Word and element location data
## begin

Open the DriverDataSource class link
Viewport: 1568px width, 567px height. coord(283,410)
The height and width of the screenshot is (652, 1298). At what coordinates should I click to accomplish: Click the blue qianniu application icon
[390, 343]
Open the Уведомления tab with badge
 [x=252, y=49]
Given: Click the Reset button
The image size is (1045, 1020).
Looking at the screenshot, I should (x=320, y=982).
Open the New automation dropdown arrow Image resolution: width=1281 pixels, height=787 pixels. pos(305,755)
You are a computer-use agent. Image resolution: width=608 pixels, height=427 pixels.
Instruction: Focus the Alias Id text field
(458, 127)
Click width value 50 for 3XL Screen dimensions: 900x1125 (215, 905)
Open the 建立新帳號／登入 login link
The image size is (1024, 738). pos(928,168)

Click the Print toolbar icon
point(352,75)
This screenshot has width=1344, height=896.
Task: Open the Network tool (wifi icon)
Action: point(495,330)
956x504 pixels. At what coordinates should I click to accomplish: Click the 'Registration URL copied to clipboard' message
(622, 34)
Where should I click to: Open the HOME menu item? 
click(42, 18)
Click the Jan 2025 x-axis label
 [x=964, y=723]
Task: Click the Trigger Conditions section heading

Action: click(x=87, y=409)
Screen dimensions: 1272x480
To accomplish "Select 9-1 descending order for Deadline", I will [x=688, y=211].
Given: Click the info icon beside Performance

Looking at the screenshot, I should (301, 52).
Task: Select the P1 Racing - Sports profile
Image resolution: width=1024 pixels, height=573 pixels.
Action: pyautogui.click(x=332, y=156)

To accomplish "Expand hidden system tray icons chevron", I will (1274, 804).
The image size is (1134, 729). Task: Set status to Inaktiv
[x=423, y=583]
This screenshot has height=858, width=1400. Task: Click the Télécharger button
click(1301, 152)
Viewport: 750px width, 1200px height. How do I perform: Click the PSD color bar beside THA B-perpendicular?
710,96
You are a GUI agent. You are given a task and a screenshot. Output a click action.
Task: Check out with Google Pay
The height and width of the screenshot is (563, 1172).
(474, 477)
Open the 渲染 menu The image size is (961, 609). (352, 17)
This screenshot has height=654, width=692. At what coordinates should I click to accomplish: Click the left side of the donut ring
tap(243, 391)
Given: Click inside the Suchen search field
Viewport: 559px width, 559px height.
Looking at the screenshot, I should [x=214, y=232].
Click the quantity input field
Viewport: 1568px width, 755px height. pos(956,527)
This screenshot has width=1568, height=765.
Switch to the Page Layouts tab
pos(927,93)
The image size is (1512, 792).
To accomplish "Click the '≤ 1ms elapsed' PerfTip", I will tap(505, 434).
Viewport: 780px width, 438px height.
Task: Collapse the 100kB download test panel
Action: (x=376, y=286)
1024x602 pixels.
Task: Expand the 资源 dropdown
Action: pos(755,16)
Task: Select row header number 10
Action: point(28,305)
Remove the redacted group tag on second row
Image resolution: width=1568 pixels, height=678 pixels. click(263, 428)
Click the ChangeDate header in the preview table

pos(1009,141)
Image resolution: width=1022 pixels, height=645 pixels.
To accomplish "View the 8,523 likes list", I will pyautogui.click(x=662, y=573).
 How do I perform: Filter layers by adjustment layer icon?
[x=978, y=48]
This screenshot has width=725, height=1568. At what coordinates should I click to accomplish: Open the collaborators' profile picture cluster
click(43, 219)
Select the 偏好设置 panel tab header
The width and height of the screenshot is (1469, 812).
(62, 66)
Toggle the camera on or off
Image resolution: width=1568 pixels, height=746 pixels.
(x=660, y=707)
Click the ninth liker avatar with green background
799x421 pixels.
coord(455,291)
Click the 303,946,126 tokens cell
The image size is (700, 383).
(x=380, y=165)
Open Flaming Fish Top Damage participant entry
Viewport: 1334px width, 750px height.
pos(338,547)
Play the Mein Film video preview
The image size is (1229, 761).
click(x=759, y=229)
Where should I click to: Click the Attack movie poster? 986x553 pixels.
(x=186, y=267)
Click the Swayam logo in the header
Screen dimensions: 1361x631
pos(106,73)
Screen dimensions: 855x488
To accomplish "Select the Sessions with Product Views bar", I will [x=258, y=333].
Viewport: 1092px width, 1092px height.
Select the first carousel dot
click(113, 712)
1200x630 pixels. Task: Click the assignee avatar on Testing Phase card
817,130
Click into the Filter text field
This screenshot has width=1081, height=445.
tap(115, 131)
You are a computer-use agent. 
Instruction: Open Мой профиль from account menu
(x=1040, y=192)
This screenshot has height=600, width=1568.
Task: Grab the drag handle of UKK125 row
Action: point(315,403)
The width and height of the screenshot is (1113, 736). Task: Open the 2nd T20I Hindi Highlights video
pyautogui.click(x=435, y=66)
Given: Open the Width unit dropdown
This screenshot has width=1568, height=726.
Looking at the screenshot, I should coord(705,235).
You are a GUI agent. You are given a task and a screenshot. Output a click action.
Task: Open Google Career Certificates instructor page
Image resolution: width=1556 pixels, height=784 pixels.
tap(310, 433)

## end

- _Given task_
Could you quote, word for word, everything in the entries above from the line containing "Given: Click inside the Suchen search field" down to the line containing "pos(1009,141)", including both of those lines?

- _Written answer_
Given: Click inside the Suchen search field
Viewport: 559px width, 559px height.
Looking at the screenshot, I should [x=214, y=232].
Click the quantity input field
Viewport: 1568px width, 755px height. pos(956,527)
This screenshot has width=1568, height=765.
Switch to the Page Layouts tab
pos(927,93)
The image size is (1512, 792).
To accomplish "Click the '≤ 1ms elapsed' PerfTip", I will tap(505, 434).
Viewport: 780px width, 438px height.
Task: Collapse the 100kB download test panel
Action: (x=376, y=286)
1024x602 pixels.
Task: Expand the 资源 dropdown
Action: pos(755,16)
Task: Select row header number 10
Action: point(28,305)
Remove the redacted group tag on second row
Image resolution: width=1568 pixels, height=678 pixels. click(263, 428)
Click the ChangeDate header in the preview table

pos(1009,141)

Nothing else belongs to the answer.